Medicare Fraud

Every year, we lose billions of dollars to fraud in federal and state health care programs. Every dollar we lose to fraud and abuse is a dollar that is not available to provide home care to seniors, to treat HIV and AIDS, to immunize children, and to discover new treatments for cancer and other diseases. Some fraud schemes even pose a direct threat to the health and safety of patients. Many instances of health care fraud sug­gest that existing control systems do not work the way we imagine they should. Often the manner in which schemes are revealed suggests detection is more luck than system. Whistleblower lawsuits have exposed billing by health care providers for services not rendered, billing for products not delivered, misrepresenting services, unbundling services, billing for medically unnecessary services, duplicate billing, increasing units of service which are subject to a payment rate, falsifying cost reports resulting in increased payment to the health care provider, kickbacks, and on and on. Healthcare fraud is still going strong and this blog is intended to keep readers up to date with all healthcare fraud related news and to provide commentary when warranted. This blog also contains an array of laws and regulations concerning healthcare fraud set out in an easy to read format.

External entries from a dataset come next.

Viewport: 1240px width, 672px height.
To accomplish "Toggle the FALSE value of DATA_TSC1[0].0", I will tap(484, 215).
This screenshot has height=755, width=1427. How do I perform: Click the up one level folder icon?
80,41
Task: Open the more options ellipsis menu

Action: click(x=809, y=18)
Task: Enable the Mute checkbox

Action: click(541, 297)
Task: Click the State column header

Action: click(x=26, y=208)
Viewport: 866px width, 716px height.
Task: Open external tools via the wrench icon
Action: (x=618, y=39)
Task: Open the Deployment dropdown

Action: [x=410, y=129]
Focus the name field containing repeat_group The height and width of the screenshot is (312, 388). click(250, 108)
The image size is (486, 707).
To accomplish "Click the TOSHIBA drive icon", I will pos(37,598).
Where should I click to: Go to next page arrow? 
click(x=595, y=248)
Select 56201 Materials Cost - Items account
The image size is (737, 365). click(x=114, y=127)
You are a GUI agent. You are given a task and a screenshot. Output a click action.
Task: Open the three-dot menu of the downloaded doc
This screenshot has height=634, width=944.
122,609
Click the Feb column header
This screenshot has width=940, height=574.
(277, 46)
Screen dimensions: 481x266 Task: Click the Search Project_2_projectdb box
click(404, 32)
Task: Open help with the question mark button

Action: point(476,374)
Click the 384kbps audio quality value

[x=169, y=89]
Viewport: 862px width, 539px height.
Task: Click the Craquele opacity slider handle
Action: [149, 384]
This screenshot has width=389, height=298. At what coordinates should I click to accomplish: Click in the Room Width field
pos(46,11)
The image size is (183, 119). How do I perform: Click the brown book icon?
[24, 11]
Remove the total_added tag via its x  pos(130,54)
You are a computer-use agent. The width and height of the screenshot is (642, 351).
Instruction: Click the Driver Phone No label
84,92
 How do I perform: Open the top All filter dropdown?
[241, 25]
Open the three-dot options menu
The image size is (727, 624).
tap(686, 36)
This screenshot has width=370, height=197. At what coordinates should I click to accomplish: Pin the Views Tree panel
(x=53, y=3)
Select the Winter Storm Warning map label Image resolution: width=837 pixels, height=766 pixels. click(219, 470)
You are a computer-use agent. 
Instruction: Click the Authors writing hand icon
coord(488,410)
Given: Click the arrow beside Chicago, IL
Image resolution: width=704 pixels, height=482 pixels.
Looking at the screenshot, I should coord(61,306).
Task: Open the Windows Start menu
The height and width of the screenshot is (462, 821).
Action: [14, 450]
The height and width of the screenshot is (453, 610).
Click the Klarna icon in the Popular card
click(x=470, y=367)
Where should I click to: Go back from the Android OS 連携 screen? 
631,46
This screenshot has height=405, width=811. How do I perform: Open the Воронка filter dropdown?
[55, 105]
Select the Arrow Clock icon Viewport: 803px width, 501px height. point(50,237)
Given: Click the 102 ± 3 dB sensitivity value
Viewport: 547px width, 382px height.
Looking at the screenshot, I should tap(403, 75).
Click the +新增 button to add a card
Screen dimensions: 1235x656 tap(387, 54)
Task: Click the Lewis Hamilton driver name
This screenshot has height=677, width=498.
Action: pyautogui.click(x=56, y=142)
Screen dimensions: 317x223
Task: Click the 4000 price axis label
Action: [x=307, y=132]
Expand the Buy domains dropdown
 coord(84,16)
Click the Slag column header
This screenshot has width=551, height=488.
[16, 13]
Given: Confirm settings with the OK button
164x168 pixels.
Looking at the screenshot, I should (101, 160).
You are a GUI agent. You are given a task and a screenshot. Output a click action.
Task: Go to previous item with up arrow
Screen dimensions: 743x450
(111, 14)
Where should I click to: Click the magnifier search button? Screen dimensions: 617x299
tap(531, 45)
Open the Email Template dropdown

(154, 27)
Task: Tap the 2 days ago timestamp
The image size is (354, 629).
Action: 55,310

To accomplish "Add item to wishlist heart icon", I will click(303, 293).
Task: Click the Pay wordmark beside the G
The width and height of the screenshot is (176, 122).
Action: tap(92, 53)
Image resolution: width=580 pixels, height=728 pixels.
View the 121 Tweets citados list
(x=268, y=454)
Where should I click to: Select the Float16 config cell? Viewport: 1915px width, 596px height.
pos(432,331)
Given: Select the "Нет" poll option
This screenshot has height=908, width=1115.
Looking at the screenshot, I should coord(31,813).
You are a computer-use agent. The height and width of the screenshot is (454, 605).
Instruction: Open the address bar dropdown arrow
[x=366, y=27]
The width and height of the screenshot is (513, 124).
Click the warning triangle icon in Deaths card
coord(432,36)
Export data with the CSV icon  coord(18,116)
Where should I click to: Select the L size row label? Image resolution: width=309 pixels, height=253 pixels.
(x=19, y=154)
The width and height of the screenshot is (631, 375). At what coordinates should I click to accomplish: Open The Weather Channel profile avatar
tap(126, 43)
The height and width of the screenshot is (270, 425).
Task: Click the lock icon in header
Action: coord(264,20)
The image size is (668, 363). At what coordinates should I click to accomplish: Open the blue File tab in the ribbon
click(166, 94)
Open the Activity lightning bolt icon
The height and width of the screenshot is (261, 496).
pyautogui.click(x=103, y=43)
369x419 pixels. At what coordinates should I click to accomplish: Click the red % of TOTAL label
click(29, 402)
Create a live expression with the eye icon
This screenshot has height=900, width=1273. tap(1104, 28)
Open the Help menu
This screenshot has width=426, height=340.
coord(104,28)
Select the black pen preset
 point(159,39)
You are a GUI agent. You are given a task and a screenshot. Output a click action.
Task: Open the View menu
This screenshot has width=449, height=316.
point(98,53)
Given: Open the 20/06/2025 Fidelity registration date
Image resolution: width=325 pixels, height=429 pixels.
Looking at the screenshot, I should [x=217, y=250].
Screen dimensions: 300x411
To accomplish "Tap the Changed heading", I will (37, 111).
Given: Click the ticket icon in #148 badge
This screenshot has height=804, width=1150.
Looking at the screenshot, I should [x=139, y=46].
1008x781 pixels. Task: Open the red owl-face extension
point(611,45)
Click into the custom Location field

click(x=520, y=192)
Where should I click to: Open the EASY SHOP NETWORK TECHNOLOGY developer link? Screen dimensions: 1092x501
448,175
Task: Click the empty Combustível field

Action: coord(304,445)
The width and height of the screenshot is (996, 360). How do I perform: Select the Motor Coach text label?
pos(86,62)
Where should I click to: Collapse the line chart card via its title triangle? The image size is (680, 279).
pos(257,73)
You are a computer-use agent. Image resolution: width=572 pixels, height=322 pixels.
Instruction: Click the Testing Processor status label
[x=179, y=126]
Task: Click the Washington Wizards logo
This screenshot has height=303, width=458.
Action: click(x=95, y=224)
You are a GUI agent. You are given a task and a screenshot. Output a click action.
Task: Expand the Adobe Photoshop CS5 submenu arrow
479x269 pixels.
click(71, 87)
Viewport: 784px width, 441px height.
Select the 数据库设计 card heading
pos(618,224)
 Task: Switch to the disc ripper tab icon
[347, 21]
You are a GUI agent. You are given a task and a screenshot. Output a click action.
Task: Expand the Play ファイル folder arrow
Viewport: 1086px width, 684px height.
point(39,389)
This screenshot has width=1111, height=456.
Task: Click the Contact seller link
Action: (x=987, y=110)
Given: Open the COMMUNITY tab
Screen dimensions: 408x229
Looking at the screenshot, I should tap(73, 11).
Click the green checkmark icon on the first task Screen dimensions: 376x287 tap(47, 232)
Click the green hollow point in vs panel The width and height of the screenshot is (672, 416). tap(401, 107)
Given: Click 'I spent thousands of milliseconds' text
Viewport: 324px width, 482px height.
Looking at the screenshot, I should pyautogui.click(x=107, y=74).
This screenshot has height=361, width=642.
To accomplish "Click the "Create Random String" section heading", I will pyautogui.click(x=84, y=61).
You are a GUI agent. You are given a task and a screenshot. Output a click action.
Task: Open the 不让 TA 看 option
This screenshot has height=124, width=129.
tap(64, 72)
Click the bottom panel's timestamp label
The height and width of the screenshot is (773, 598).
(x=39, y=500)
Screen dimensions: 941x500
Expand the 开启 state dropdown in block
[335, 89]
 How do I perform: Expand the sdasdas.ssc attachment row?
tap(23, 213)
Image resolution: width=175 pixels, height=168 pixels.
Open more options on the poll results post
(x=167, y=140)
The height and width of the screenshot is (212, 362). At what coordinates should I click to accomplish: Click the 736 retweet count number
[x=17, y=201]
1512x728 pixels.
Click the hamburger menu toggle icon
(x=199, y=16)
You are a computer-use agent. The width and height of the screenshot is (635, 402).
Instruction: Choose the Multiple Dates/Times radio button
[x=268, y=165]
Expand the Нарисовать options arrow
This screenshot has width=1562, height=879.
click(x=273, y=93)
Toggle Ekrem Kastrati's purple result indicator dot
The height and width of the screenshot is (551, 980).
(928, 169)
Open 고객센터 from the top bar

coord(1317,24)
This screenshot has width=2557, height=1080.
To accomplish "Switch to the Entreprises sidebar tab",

Congressman Fattah Issues Statement Supporting DOJ Fraud Recoveries

by Nolan and Auerbach on December 20, 2011

Congressman Chaka Fattah (D-PA) issued a statement today, as the “top Democratic appropriator” for the Department of Justice:

“The Justice Department under Attorney General Eric Holder’s leadership just announced that it has recovered a three-year record of nearly $9 billion for fraudulent claims against the government. A huge amount of that recovery is for healthcare and Medicare fraud. Justice is going after the drug companies, phony equipment purveyors and all those who prey on the sick and the elderly while stealing from the government that insures them ….. [o]n the House Appropriations Committee we are committed to providing Justice and other federal departments involved in this critical recovery effort with the resources they need to fight for the taxpayers against the fraudsters.”

We believe that nearly all of the $9 billion recovery no doubt originated with Medicare fraud qui tam whistleblowers. We applaud the Congressman’s enthusiasm and support of funding for anti-fraud efforts within the Department of Justice and its supporting law enforcement agencies. Funding for anti-fraud efforts has resulted in over ten times the return to the Government, according to past Taxpayers Against Fraud Reports.